Greaves would return many times over the next seven years, focusing on Sister Lauren’s path from layperson to nun, from her initial commitment to God in a Clothing Ceremony through her Solemn Profession. The photos appear in Greaves’ new book, Radical Love, which was published this week by Chronicle Books. When Pope Francis arrived in New York City on Thursday, it was one of the books waiting for him in his room.
Although Greaves’ family wasn’t very religious, growing up, she attended Sunday school at an Anglican Church until she was 14. When her mother passed away in 2004, it brought a revived connection to questions about spirituality. “After you go through something like that in life, you question a lot of things and think about things in a different way,” she said. “I became interested in who and what we are beyond our physical bodies and in the way people connect with whatever is beyond their physical form. And so I also became interested in dedicated spiritual communities since they are the most concentrated way where people try to nurture this connection.”

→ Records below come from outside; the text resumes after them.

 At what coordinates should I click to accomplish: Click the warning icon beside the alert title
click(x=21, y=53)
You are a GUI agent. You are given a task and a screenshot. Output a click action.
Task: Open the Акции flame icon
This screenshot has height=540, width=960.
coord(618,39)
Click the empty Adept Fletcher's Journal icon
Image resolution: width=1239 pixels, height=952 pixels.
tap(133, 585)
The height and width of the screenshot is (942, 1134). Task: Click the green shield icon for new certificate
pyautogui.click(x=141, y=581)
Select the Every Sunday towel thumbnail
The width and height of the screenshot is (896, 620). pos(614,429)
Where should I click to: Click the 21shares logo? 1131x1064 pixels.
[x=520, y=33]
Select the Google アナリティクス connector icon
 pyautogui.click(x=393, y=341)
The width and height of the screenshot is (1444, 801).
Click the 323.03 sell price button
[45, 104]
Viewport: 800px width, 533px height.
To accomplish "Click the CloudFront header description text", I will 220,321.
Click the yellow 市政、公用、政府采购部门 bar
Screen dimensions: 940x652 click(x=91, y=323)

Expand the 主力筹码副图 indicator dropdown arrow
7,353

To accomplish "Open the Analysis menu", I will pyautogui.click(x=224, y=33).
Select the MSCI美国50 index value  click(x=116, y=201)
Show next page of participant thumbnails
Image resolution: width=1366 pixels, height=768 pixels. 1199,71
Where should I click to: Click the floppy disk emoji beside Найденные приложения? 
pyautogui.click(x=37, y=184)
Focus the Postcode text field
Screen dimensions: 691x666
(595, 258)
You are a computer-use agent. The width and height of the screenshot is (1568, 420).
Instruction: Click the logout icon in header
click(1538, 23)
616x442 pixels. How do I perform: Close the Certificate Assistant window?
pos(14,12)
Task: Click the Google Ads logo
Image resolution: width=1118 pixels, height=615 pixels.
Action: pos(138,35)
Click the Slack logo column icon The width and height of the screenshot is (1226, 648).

When photographing the monastery, she was careful not to take for granted the access she was given. “I put them first and they know that I would never betray them for the images,” she said. “I don’t think you can be allowed to be in someone’s home and then have the good intentions you convey to get access be merely a ruse. To me, that’s awful.”
Although the work is centered around Sister Lauren and highlights a radically different life many readers might not understand, the universality of the human experience is something Greaves hopes the images convey.
“I feel like we as human beings, we put up way too many barriers between each other for stupid reasons that make absolutely no sense, when fundamentally we are all the same deep down. One of the things I want in my photography is for people to see and understand something that is different from themselves and to be able to appreciate it in its own way; I want my photography to be a bridge to understanding.”